#### Description of the task:
Rename "Image resolution" to "Screenshot size" in the entries starting with the line containing "What do you" and going on through the line containing "coordinates (676, 19).". Output only those lines, with every other character left unchanged.

#### Listed entries:
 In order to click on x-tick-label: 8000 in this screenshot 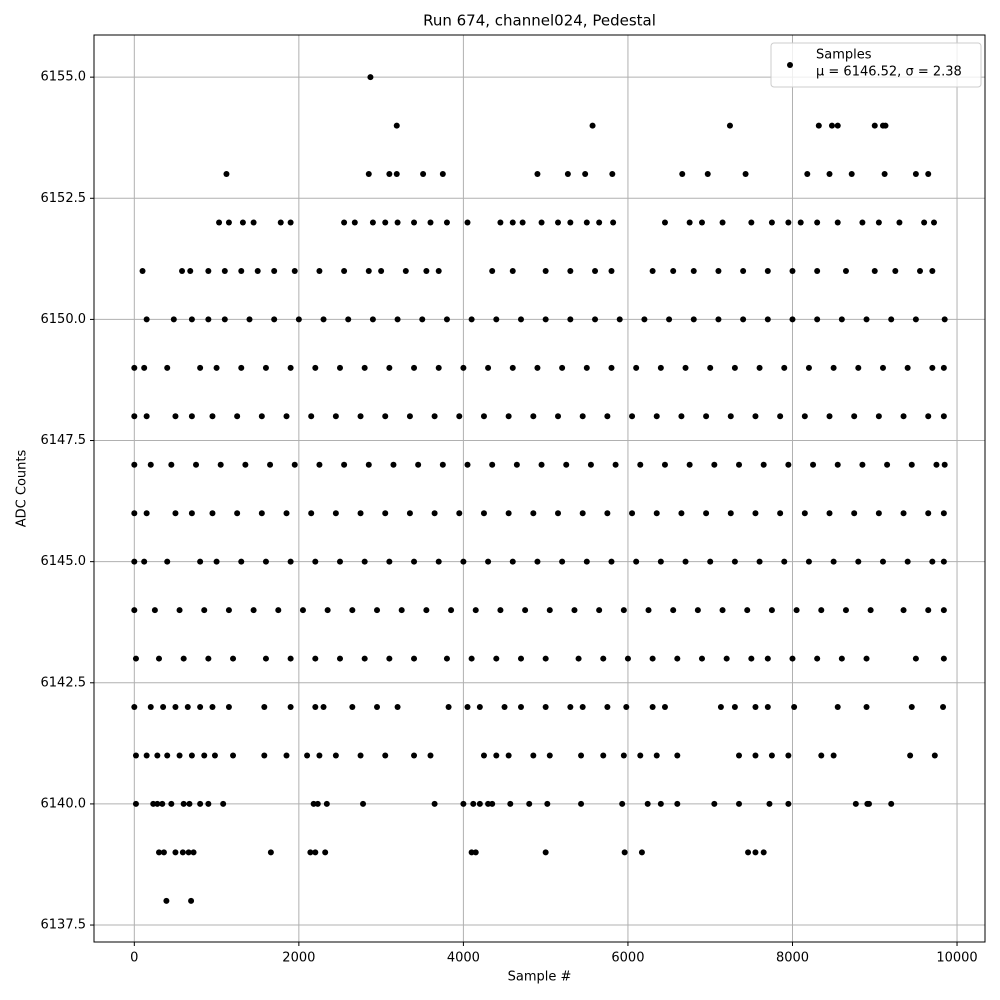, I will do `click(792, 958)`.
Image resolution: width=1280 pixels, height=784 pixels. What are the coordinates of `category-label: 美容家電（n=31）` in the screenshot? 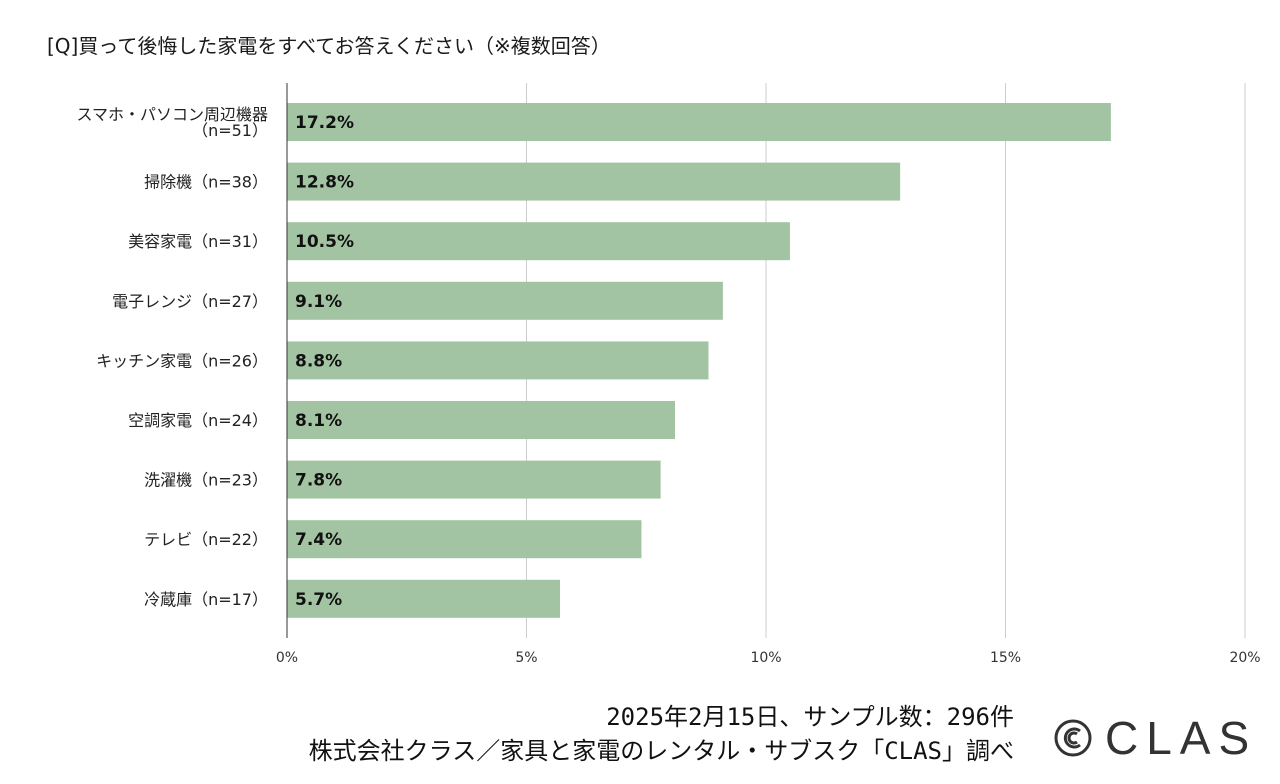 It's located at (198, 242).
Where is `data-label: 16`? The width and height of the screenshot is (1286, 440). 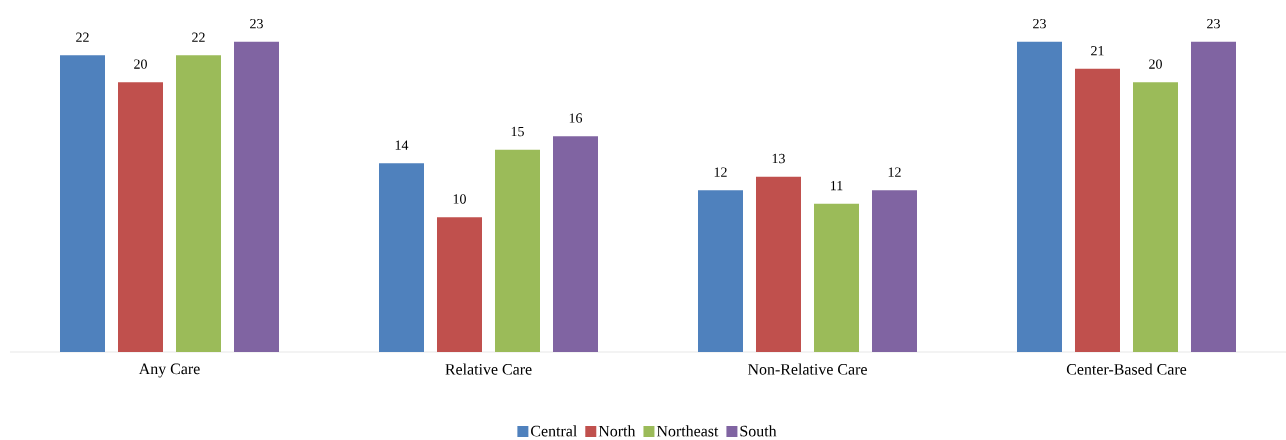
==
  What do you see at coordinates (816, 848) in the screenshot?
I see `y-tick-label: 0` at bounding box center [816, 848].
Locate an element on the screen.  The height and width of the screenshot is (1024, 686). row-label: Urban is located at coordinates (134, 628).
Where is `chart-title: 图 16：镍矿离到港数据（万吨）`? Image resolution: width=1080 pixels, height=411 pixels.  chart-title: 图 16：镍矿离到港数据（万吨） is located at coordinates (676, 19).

#### Answer section:
  What do you see at coordinates (816, 848) in the screenshot?
I see `y-tick-label: 0` at bounding box center [816, 848].
Locate an element on the screen.  The height and width of the screenshot is (1024, 686). row-label: Urban is located at coordinates (134, 628).
Where is `chart-title: 图 16：镍矿离到港数据（万吨）`? Screenshot size: width=1080 pixels, height=411 pixels.  chart-title: 图 16：镍矿离到港数据（万吨） is located at coordinates (676, 19).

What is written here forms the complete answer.